A 14-time Grammy winner and Billboard Century Award recipient, Emmylou Harris’ contribution as a singer and songwriter spans 40 years. She has recorded more than 25 albums and has lent her talents to countless fellow artists’ recordings. In recognition of her remarkable career, Harris was inducted into the Country Music Hall of Fame in 2008.
Harris is known as much for her eloquently straightforward songwriting as for her incomparably expressive singing. Admired through her career for her talent as an artist and song connoisseur, Harris shook up country radio in the 1970s, and established herself as the premiere songwriter of a generation selling more than 15 million records and garnering 14 Grammy Awards (this year she and Rodney Crowell won the Grammy for "Best Americana album"), three CMA Awards, and two Americana Awards.
Harris is one of the most admired and influential women in music. She has recorded with such diverse artists as Linda Ronstadt, Daniel Lanois, Bob Dylan, Mark Knopfler, Neil Young, Gram Parsons, Willie Nelson, Dolly Parton, Roy Orbison, Ryan Adams, Beck, Elvis Costello, Johnny Cash, Lucinda Williams, Lyle Lovett and most recently Rodney Crowell. Few artists have achieved such honesty or have revealed such maturity in their writing. Forty years into her career, Harris continues to share the hard-earned wisdom that—hopefully if not inevitably—comes with getting older, though she’s never stopped looking ahead.

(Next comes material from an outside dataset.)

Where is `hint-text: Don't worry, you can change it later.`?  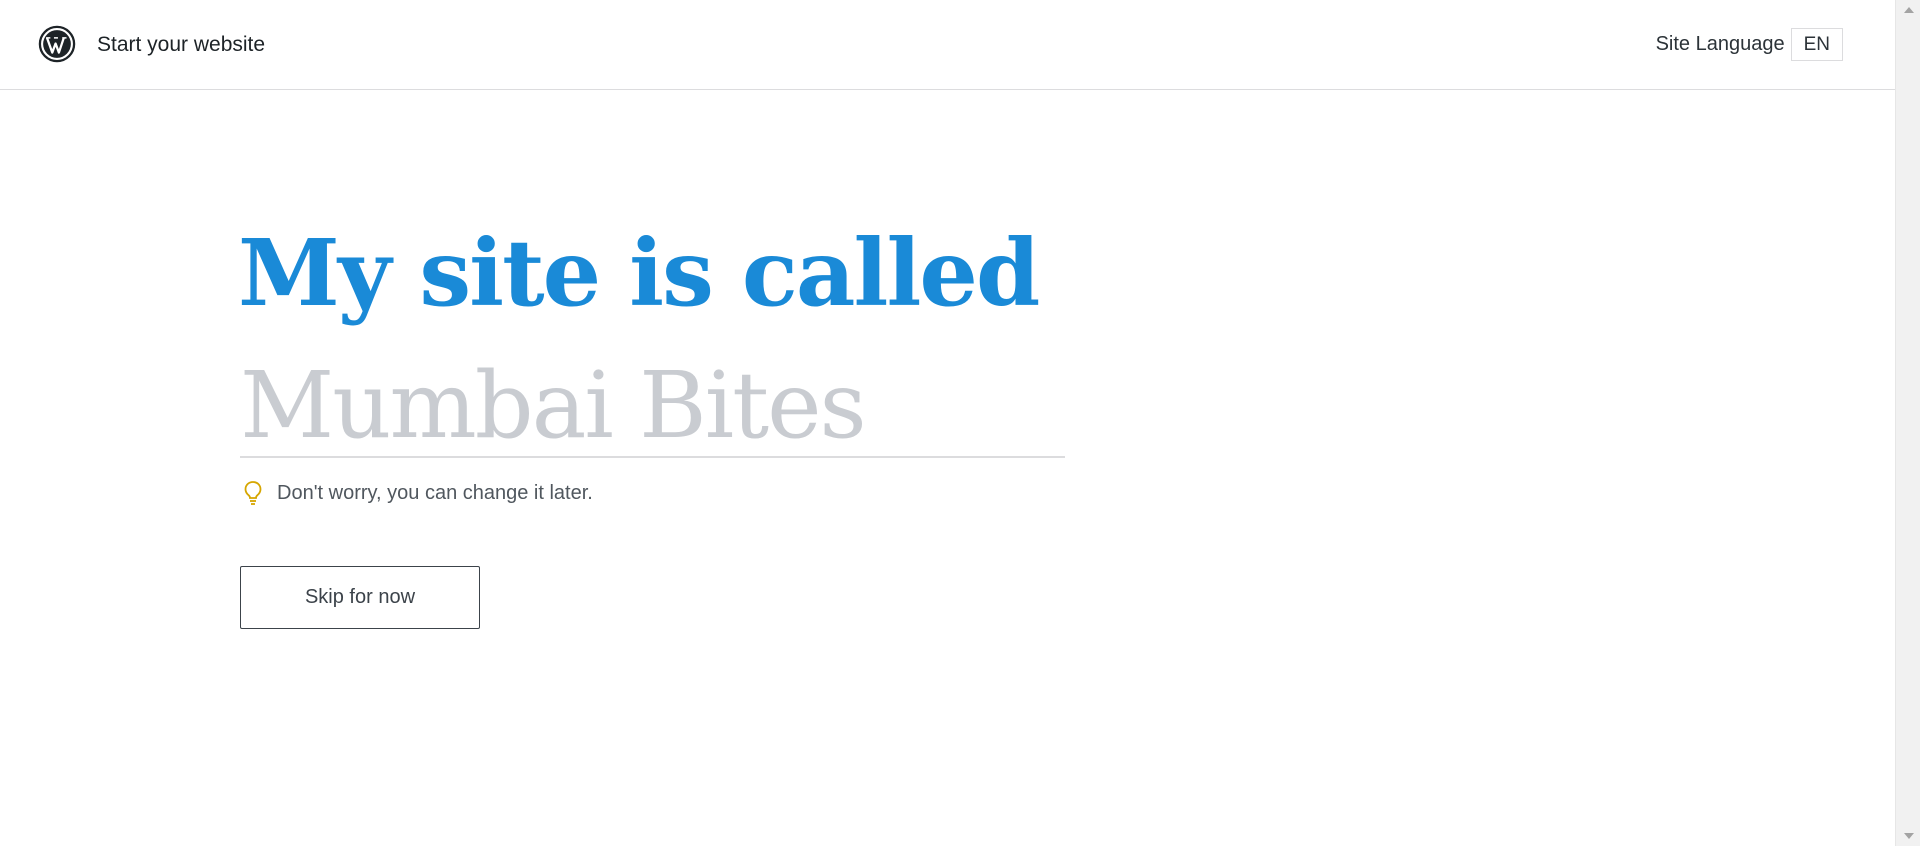
hint-text: Don't worry, you can change it later. is located at coordinates (435, 492).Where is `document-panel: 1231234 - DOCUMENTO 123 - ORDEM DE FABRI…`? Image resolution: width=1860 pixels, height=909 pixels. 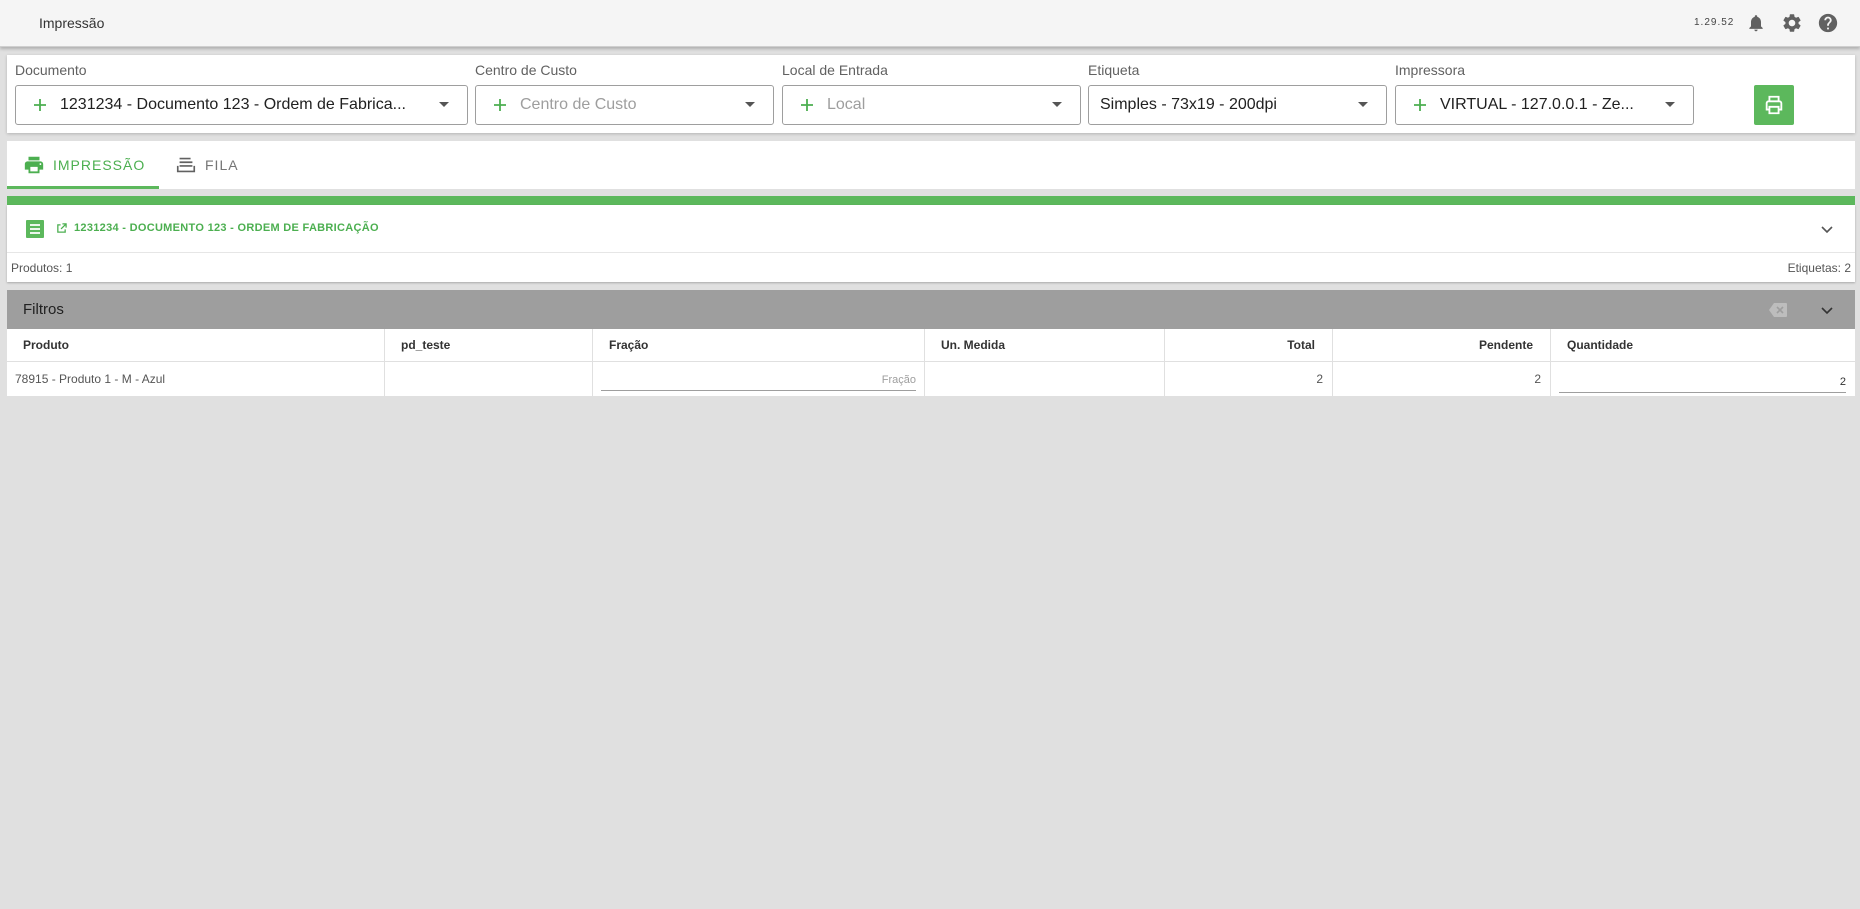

A longtime social activist, Harris has lent her voice to many causes. She has performed at Lilith Fair, helping promote feminism in music and organizing several benefit tours to support the Vietnam Veterans of America Foundation. Harris is also an avid supporter of animal rights and is actively involved in Bonaparte’s Retreat, the dog rescue organization that she founded.